Start of PASSAGE PROVIDED
Declining Fiscal Democracy: Understanding the “Pig in the Python”

Published on
February 10th, 2020
31 minutes

Declining Fiscal Democracy: Understanding the “Pig in the Python”

The Expert View ·
Featuring C. Eugene "Gene" Steuerle

Published on: February 10th, 2020 • Duration: 31 minutes

C. Eugene "Gene" Steuerle, co-founder of Urban Brookings Tax Policy Center, has studied the intersection of demographics, the economy, and public policy for 30 years. He joins Real Vision to break down the demographic trends that have converged to create "a decline in fiscal democracy." Steuerle talks about the impact of the baby-boomer "pig in the python" and reveals how that phenomena has forced the government to focus spending on health care, social security, and interest payments. Finally, he explains why millennials will demand "generational democracy" and the potential political implications of the intergenerational conflict to come. Filmed on February 4, 2020 in Washington, D.C.



  • TW
    Thomas W.
    20 February 2020 @ 23:26
    In his closing comments, the man conflates chaos with "anarchy." That's so like a Brookings / Urban Institute kinda guy who thinks the government is required and equipped to effectively deal with these issues when they have proven conclusively that they are not. Come on. They were largely responsible for CREATING the problem in the first place. Anarchy is the absence of government. We certainly do not suffer from that. Chaos is what we have now courtesy of the heavy hand, feeble mind, and crippled conscience of government. The bastards made promises they could never keep and never intended to keep, and now the kids are gonna get skewered. But hey, it's a few years down the road, so party on. And please, there will be no biting of the bullet in advance of the end game scenario. It just doesn't work like that.
  • HH
    HODL H.
End of PASSAGE PROVIDED
_EXERCISE_
Extend the web page on declining fiscal democracy and the "pig in the python" from where it stops. The material after this point is separate from the page on declining fiscal democracy.
Start of ENTRIES SHOWN
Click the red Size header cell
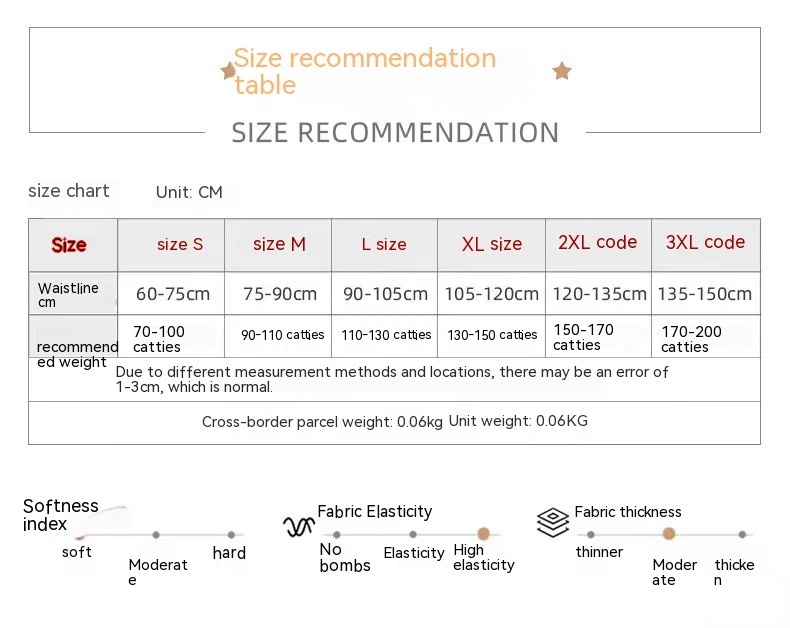 [69, 245]
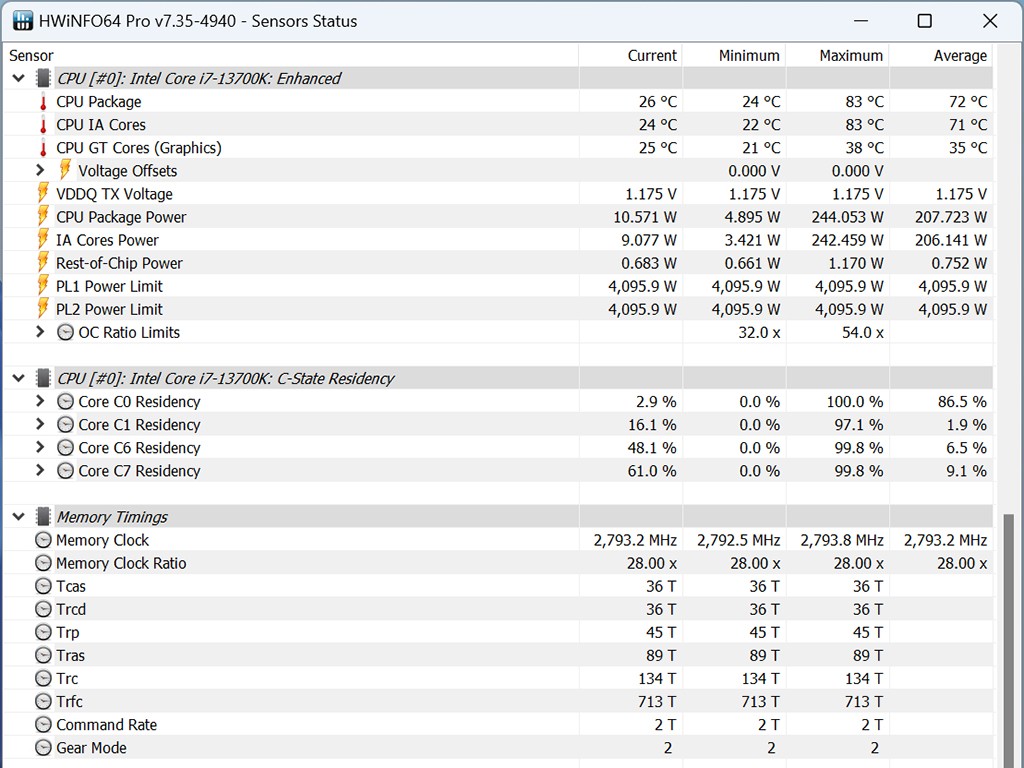The width and height of the screenshot is (1024, 768).
Task: Click the vertical scrollbar thumb
Action: point(1008,640)
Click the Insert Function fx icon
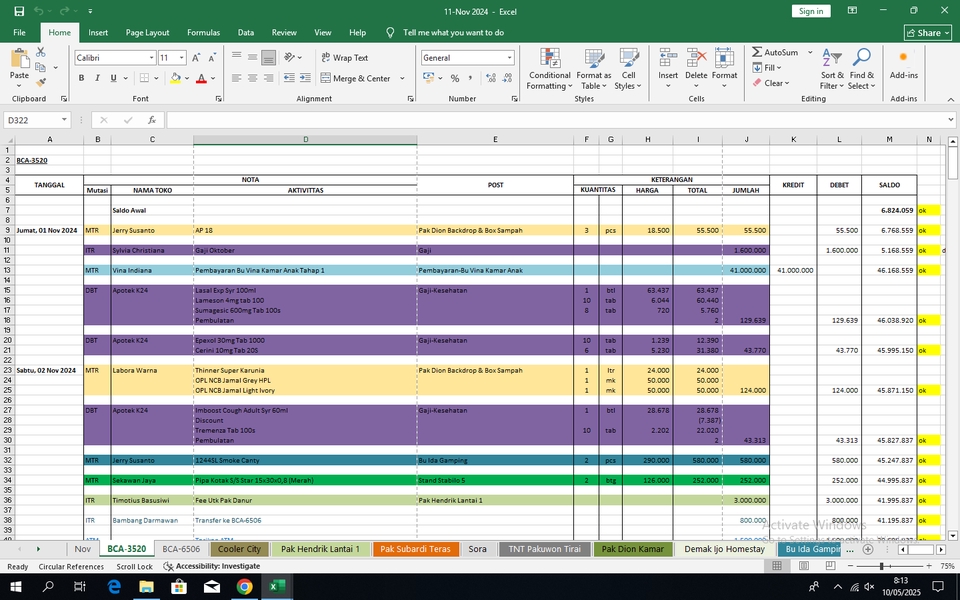Image resolution: width=960 pixels, height=600 pixels. pos(152,120)
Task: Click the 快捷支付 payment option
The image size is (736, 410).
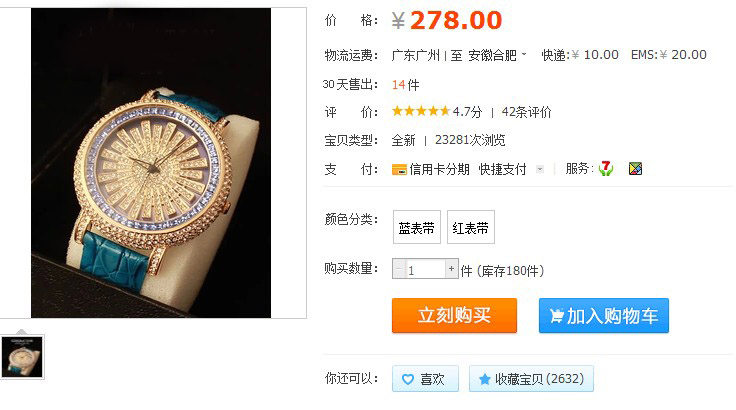Action: tap(502, 170)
End of ENTRIES SHOWN
_RESULT_
    11 February 2020 @ 15:03
    As a millennial, I love spending my hard earned money on things that provide limited or no value to me longer term. Things such as Medicare, Social Security, Avocado Toast, Festival Tickets, Rent and so much more. I am just so so so grateful for the Boomers who blew three of the largest asset bubbles ever, continuing to blow one of them, so not to impair themselves and negatively impact their lifestyles into retirement. Thank you for all the debt and deficits you have given us, Boomers. #Blessed
    • JO
      JOHN O.
      12 February 2020 @ 00:57
      Hey Millennial, Boomer here. First of all, between me and my employer (first 25 years) and self employment tax (most recent 22 years) we have paid almost $1M into the Social Security and Medicare "Trust Funds". I'm sure the fiduciaries we send to Washington have treated this capital as they would their own and grown it at a reasonable rate. So you're not paying my Social Security, I've already paid it! Second, the first few bubbles of that past 50 years were caused by those slackers that holidayed in Europe, North Africa and the Pacific during the early to mid 1940’s. So blame them for having a 25 year party when they got home (those that did). The current bubble, as far as I can tell, is being driven by investors that don’t understand accounting and think earnings don’t matter as long as the next PE firm or IPO enthusiast or bond holder will keep pouring capital down the well. Can you spell TSLA, UBER or BYND?? And what’s up with Avocado Toast? That was NOT a Boomer invention. But I can’t disagree with your sentiment. We are all screwed. The only way out of here is feet first in a box. Cheers😉
    • BH
      Brian H.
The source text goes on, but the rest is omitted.